I will look at this. The code I wrote can handle some really crazy 
configurations. I may want to modify some of the drivers we have to be 
"virtual MACs" such as Inphi. Also of note that not all phys use MDIO. Two of 
the ones I work with use i2c and there has been talk of using other methods of 
communicating with the phy.

> https://urldefense.proofpoint.com/v2/url?u=https-3A__events19.linuxfoundatio
> n.org_wp-2Dcontent_uploads_2017_12_chevallier-2Dtenart-2Dfrom-2Dthe-2Dethern
> et-2Dmac-2Dto-2Dthe-2Dlink-2Dpartner.pdf&d=DwICaQ&c=nKjWec2b6R0mOyPaz7xtfQ&r
> =3yfMNumMHGMnOfmVc0dViBi3fJfF8ZXRL_aRWSIGwm4&m=knQuIYR9b2vNU-i0lQUe1OVT1ibM4
> 8_KzERoDPCHSoA&s=__bT79VjAensVB_6dAcDvepvNRxCf_TlQVYrRTo8exo&e=
> nor can it handle the complex typologies we're frequently running into
> > today.  The requirements of Redhat also preclude any additional software
> > being installed in order for the networking support to run.

* Work to do *
Answer these questions about the thread excerpt on PHY drivers:
1. Which interface, rather than MDIO, do two of the PHYs the writer works with use?
2. Which example is given of drivers that might be modified to be "virtual MACs"?
3. What do the requirements of Redhat preclude?

* Material *
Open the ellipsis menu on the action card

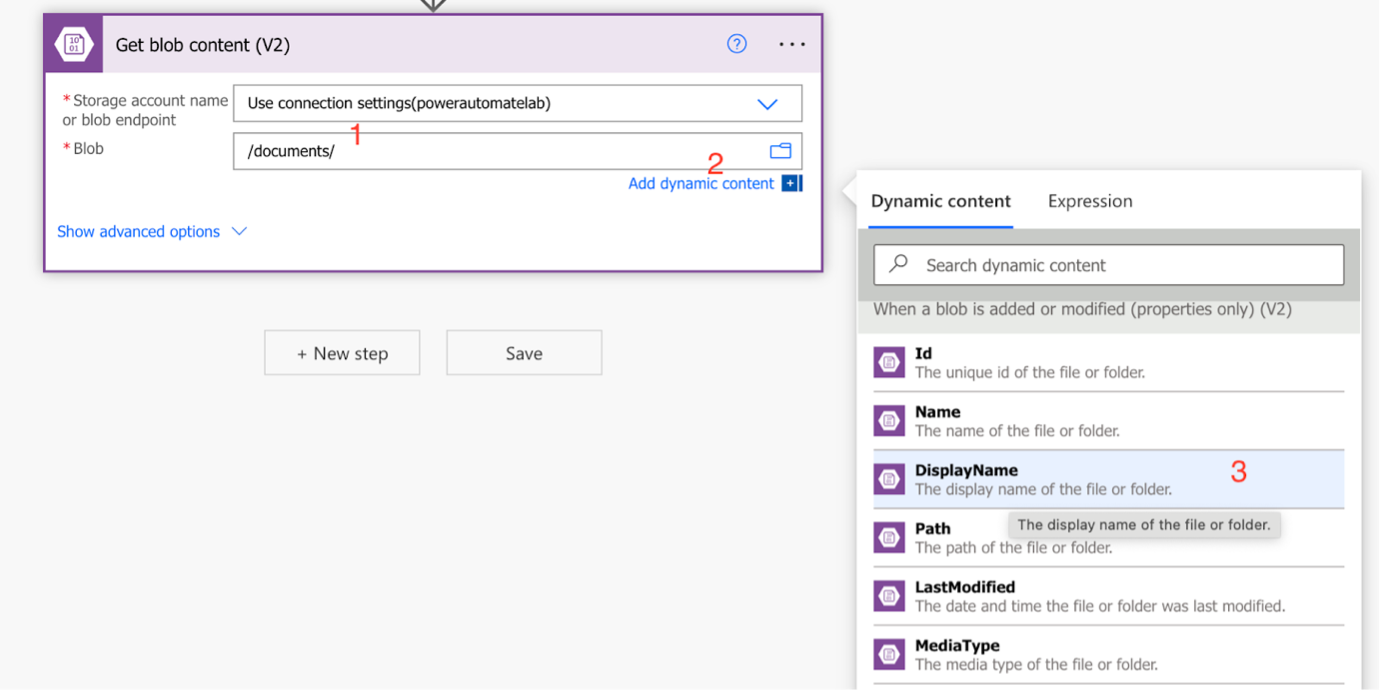point(791,44)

* The output *
1. i2c
2. Inphi
3. Any additional software being installed in order for the networking support to run.